▶ [Exercise brief]:
Exact transcription begins at the first line of the material below and ends with the line holding "Given: Click the tweet text buen día"; pictures are skipped.
• • • • •
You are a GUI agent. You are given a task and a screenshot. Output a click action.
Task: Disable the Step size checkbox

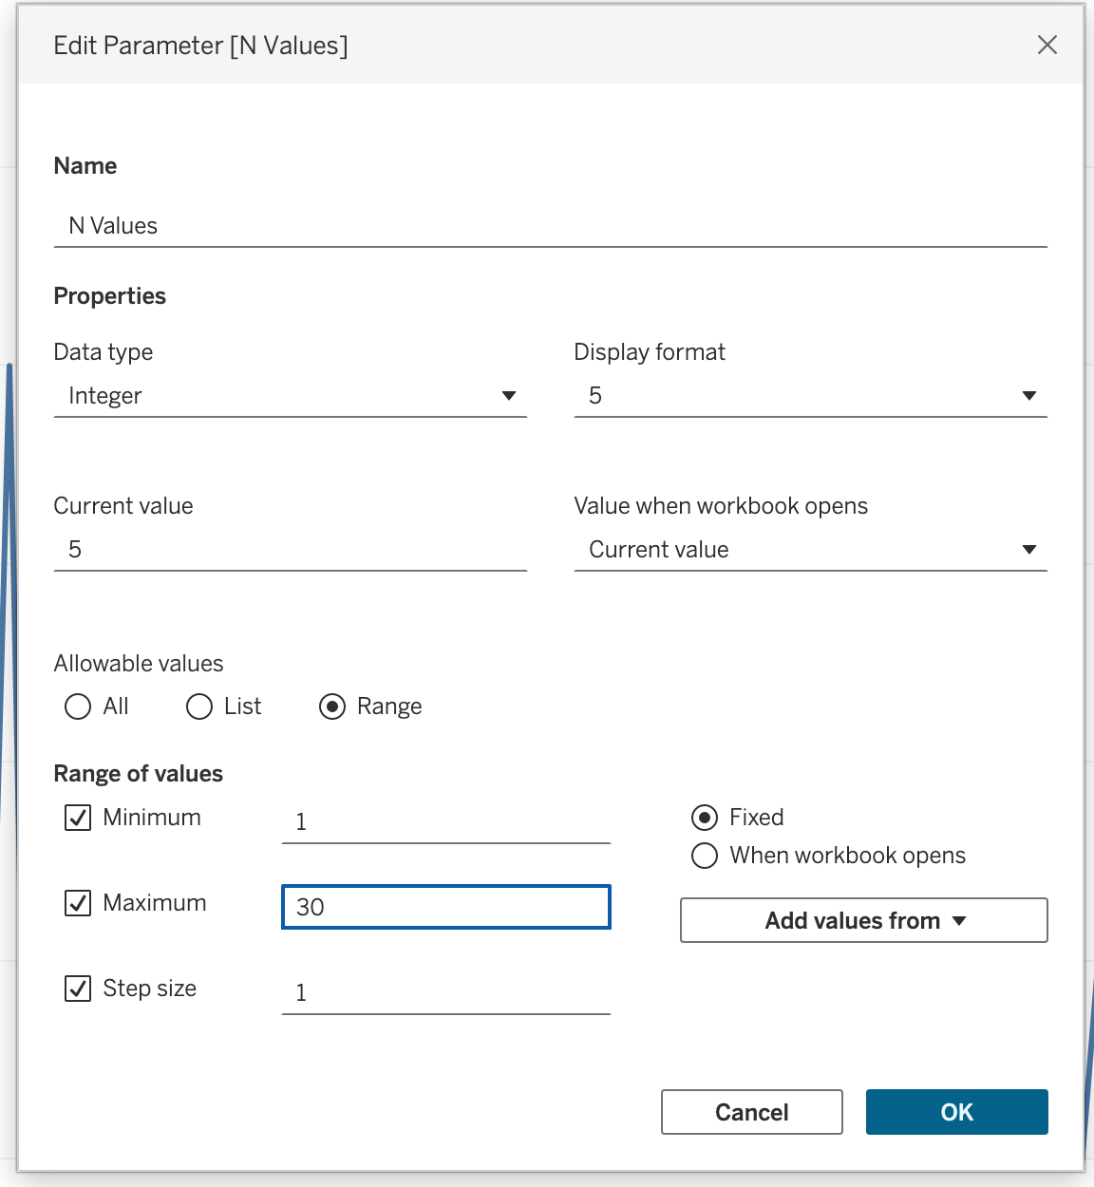[x=78, y=989]
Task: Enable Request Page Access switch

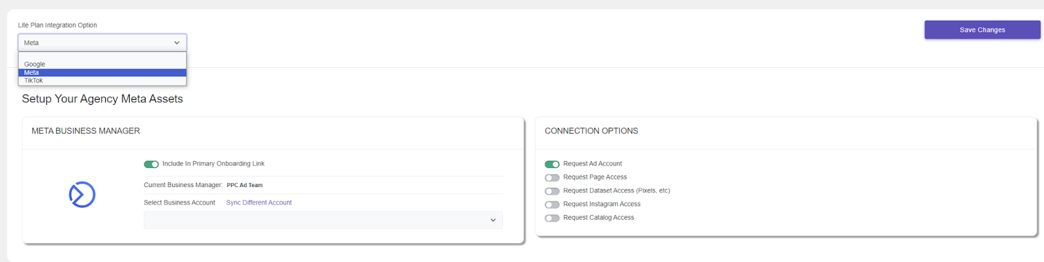Action: (x=552, y=177)
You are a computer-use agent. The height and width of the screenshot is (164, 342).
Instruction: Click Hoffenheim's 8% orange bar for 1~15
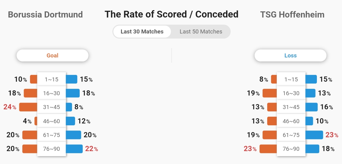tap(274, 79)
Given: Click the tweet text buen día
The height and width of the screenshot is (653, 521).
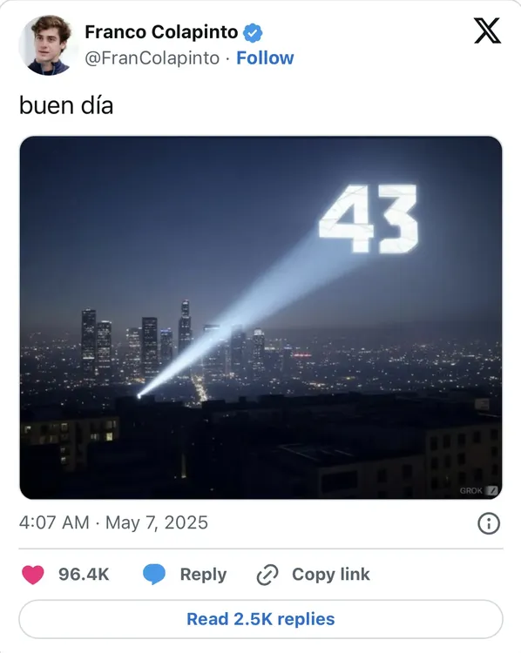Looking at the screenshot, I should pyautogui.click(x=66, y=105).
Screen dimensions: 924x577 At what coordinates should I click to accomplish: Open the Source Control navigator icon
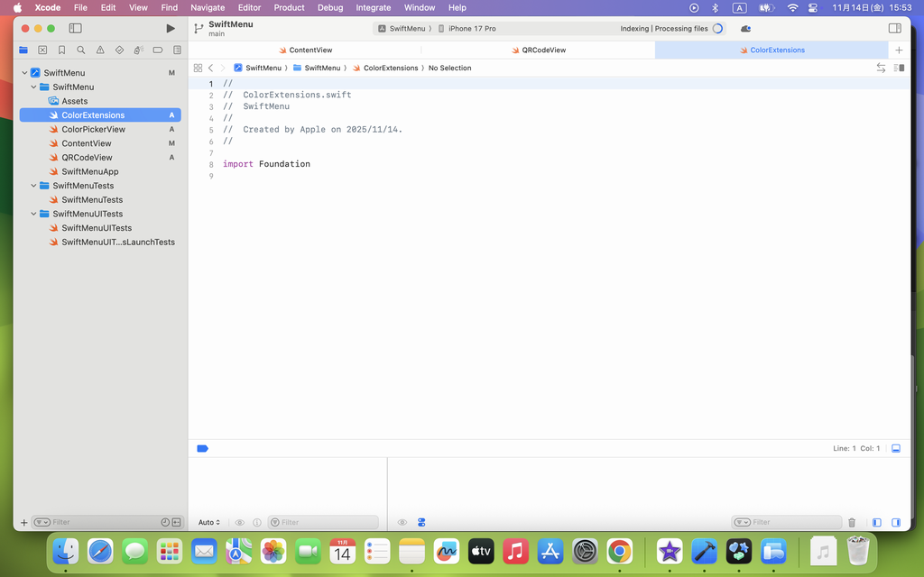click(x=42, y=50)
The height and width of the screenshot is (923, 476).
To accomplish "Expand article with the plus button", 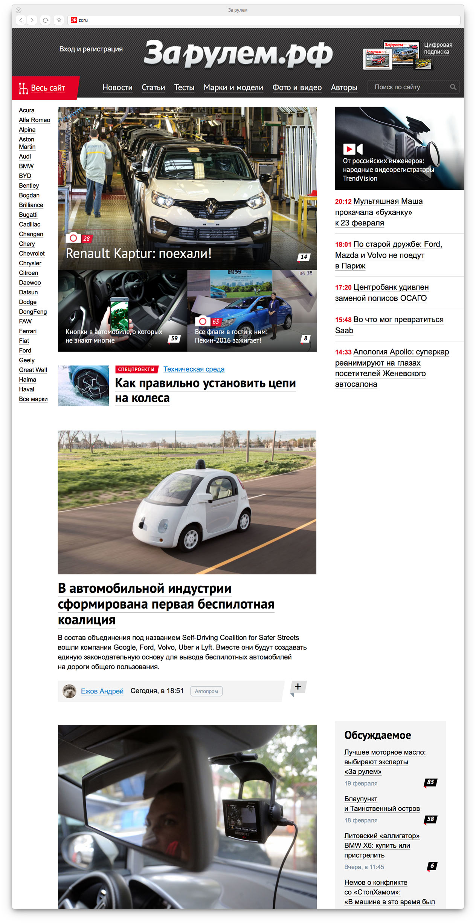I will tap(298, 687).
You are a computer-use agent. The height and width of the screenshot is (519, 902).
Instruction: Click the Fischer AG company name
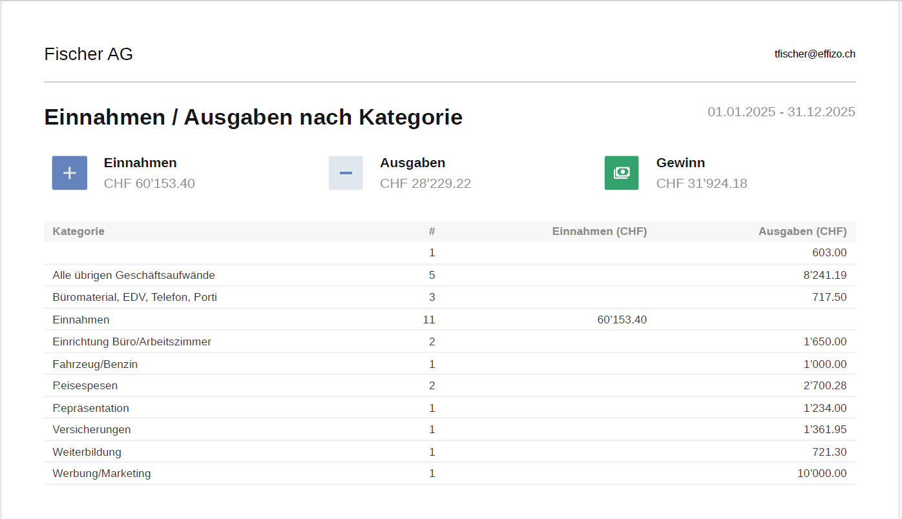point(89,54)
• • • • •
▶ [Result of the exercise]:
You are a GUI agent. You are given a task and a screenshot. Output a click action.
Task: Disable the Step size checkbox

[x=78, y=989]
Task: Enable Request Page Access switch

Action: (x=552, y=177)
You are a computer-use agent. The height and width of the screenshot is (164, 342).
Instruction: Click Hoffenheim's 8% orange bar for 1~15
tap(274, 79)
Given: Click the tweet text buen día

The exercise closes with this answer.